EXERCISE REQUIREMENTS:
Repeat the listing that follows without a single change.

====== ENTRIES PROVIDED ======

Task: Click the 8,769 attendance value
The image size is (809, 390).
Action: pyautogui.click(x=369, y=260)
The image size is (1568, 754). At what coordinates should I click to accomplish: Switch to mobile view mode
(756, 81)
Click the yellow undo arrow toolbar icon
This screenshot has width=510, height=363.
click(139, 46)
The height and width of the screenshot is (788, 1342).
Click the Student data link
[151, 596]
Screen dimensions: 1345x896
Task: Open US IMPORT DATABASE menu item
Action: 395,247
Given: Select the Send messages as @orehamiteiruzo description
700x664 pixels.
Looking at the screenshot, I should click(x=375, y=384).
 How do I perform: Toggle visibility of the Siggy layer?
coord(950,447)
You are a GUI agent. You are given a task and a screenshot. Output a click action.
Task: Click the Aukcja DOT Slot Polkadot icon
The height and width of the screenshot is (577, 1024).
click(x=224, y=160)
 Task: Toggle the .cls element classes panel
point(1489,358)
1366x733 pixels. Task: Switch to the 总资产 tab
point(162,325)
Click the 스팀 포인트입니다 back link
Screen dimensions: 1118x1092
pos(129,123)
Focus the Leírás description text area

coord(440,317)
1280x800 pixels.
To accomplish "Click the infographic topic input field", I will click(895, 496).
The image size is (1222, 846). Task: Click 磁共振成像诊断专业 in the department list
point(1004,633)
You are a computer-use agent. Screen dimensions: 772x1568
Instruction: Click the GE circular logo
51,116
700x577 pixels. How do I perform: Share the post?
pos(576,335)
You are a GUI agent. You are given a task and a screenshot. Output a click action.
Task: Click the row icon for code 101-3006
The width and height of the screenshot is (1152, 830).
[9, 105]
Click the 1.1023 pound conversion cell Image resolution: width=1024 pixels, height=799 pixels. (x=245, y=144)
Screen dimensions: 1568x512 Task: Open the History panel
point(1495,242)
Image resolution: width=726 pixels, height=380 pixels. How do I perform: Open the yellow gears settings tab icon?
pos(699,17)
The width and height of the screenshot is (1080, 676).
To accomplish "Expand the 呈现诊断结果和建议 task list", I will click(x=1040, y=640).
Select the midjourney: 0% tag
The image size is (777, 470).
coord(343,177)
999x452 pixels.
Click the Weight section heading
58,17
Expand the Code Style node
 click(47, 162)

======

YOUR RESPONSE:
Task: Click the 8,769 attendance value
The image size is (809, 390).
Action: pyautogui.click(x=369, y=260)
The image size is (1568, 754). At what coordinates should I click to accomplish: Switch to mobile view mode
(756, 81)
Click the yellow undo arrow toolbar icon
This screenshot has width=510, height=363.
click(139, 46)
The height and width of the screenshot is (788, 1342).
Click the Student data link
[151, 596]
Screen dimensions: 1345x896
Task: Open US IMPORT DATABASE menu item
Action: 395,247
Given: Select the Send messages as @orehamiteiruzo description
700x664 pixels.
Looking at the screenshot, I should click(x=375, y=384).
 How do I perform: Toggle visibility of the Siggy layer?
coord(950,447)
You are a GUI agent. You are given a task and a screenshot. Output a click action.
Task: Click the Aukcja DOT Slot Polkadot icon
The height and width of the screenshot is (577, 1024).
click(x=224, y=160)
 Task: Toggle the .cls element classes panel
point(1489,358)
1366x733 pixels. Task: Switch to the 总资产 tab
point(162,325)
Click the 스팀 포인트입니다 back link
Screen dimensions: 1118x1092
pos(129,123)
Focus the Leírás description text area

coord(440,317)
1280x800 pixels.
To accomplish "Click the infographic topic input field", I will click(895, 496).
The image size is (1222, 846). Task: Click 磁共振成像诊断专业 in the department list
point(1004,633)
You are a computer-use agent. Screen dimensions: 772x1568
Instruction: Click the GE circular logo
51,116
700x577 pixels. How do I perform: Share the post?
pos(576,335)
You are a GUI agent. You are given a task and a screenshot. Output a click action.
Task: Click the row icon for code 101-3006
The width and height of the screenshot is (1152, 830).
[9, 105]
Click the 1.1023 pound conversion cell Image resolution: width=1024 pixels, height=799 pixels. (x=245, y=144)
Screen dimensions: 1568x512 Task: Open the History panel
point(1495,242)
Image resolution: width=726 pixels, height=380 pixels. How do I perform: Open the yellow gears settings tab icon?
pos(699,17)
The width and height of the screenshot is (1080, 676).
To accomplish "Expand the 呈现诊断结果和建议 task list", I will click(x=1040, y=640).
Select the midjourney: 0% tag
The image size is (777, 470).
coord(343,177)
999x452 pixels.
Click the Weight section heading
58,17
Expand the Code Style node
 click(47, 162)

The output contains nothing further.